To archives an individual memory is essentially irrelevant but it’s role in collective memory and narratives is essential. The fabric of collective memories is woven in the recording of individual memory strands. Sontag expanded on her argument about individual identities by stating that collective memory is not about remembrance but about stipulation – stipulation “that this is important, and this is the story about how it happened, with the pictures that lock the story in our minds.”[36] Archives build on this by allowing individuals to integrate their various persona pasts into a single common past that all members of a community come to collectively remember.[37] In the 19th Century it became a popular idea that the body could retain traces of the memories of ancestors, that memory and heredity were essentially the same thing.[38] Freud built on this concept through ‘ancestral memories’, his belief that organic memory theories could be psychoanalytically used to understand human culture.[39] Freud believed that the human unconscious was a repository for all past experiences and that it was forgetting, rather than remembering, that took [work] in the form of repression.[40] Darwin argued against this Lamarckian methodology. Stepping away from the biological feasibility of being able to connect with an ancestral memory, archives offer a very similar experience – archival records and documents grant access to an ancestral era that as Freud would argue, society has ‘consciously’ forgotten about.

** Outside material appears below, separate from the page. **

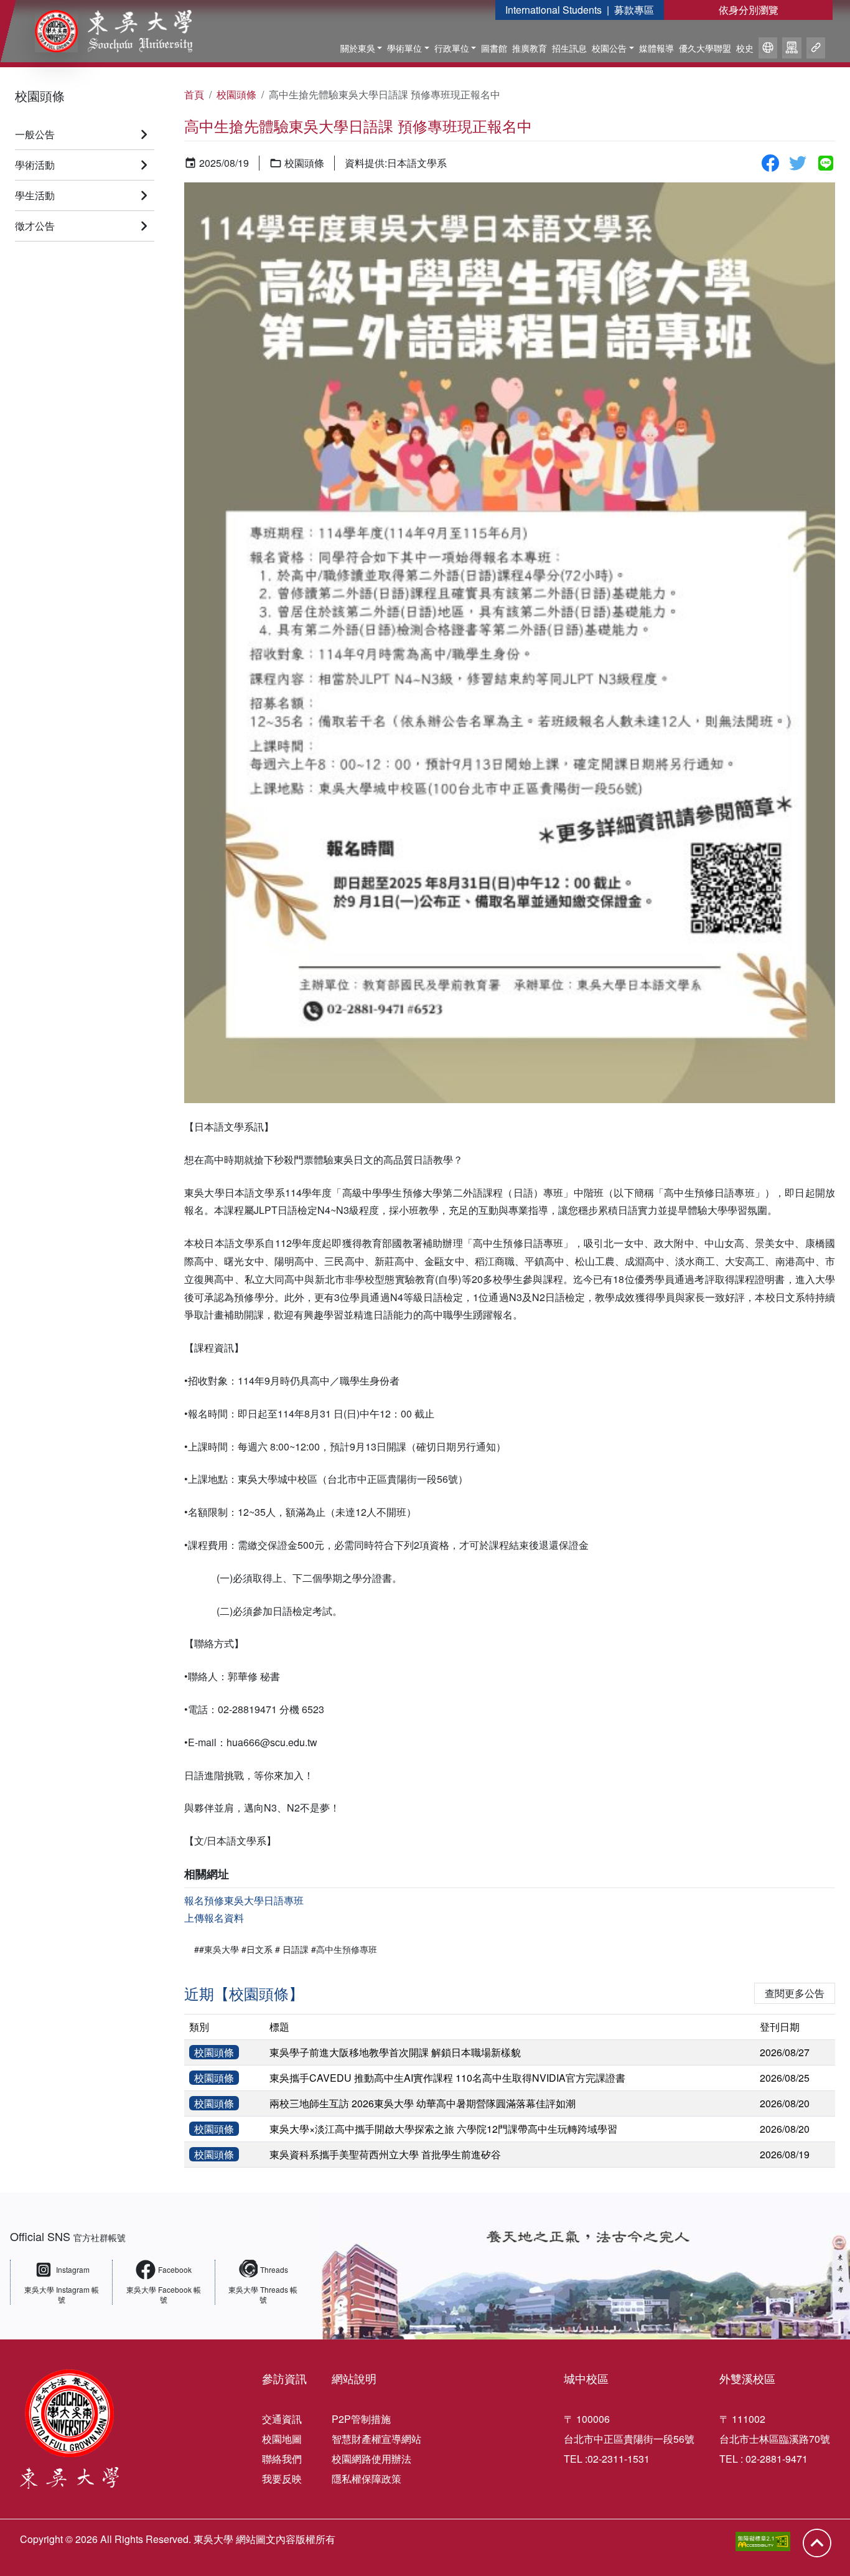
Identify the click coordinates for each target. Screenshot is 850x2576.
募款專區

Collective memory has implications for Terry Cook’s observation of archival paradigm shifts. The current focus on identity and community has led to the use of archives for the construction of broad collective narratives and an over-reliance on ‘history’. Before this paradigm shift ‘the past’ would impact and direct collective memory not evidentially but mythologically. Now society uses collective memory, in the form of ‘history’ to shape the past. This presentist view argues that the past is moulded to suit present interest.[41] The Jungian perspective would argue that, because of this lack of mythology, society now looks to archives to create the necessary archetypes. In this sense memory is no longer a social practise. As Pierre Nora said, “There are lieux de memoire, sites of memory, because there are no longer milieux de memoire, real environments of memory.”[42] Society has lost its “memorial consciousness” because individuals have abandoned it.[43] King Thamus’ claim that those who adopt the practice of writing appear to have been accurate. Society adopted writing and as a result created institutions that could control their memories for them. This is what Derrida meant when he described the archive as hypnomnesic.[44]
In Charlie Brooker’s acclaimed TV series Black Mirror the episode entitled ‘Entire History of You’ exemplifies what dystopia might be created if individuals had constant access to their memories – making it impossible to forget, and possible to obsess. The unbearable weight of memory becomes overwhelming for individuals. There is too much injustice in the world, and too much remembering embitters humanity. As Sontag argues, “To make peace is to forget. To reconcile, it is necessary that memory be faulty and limited.”[45]
In many ways archives have supplanted memory. Archives claim to contain memory, but only the archival definition of memory. Artist Šehovic created an immersive piece to commemorate the Srebrenica massacre. In the aftermath of the event the archival record will show numbers of victims, personal information about them, and data relating to their lives.
‘Cups of Coffee’ by Aida Sehović’s is an installation consisting of coffee cups collected from Bosnian families around the world.
piece was designed to capture what eludes an archive – the lived experience. The project, called ‘Why are you not here?’, focused around the Bosnian tradition of sharing coffee. While archives will hold the data relating the victims’ lives they will never truly be able to capture the act of sharing coffee or, post-Srebrenica, not being able to share that coffee with a lost loved one. The archival record will be devoid of that emotional experience and will instead just capture a series of events and actors.[46] As Martine Hawkes argues, “[h]ow can a life reduced to a short line on a list – only admissible as a short line – be testified or borne witness to in its full weight and meaning?”[47]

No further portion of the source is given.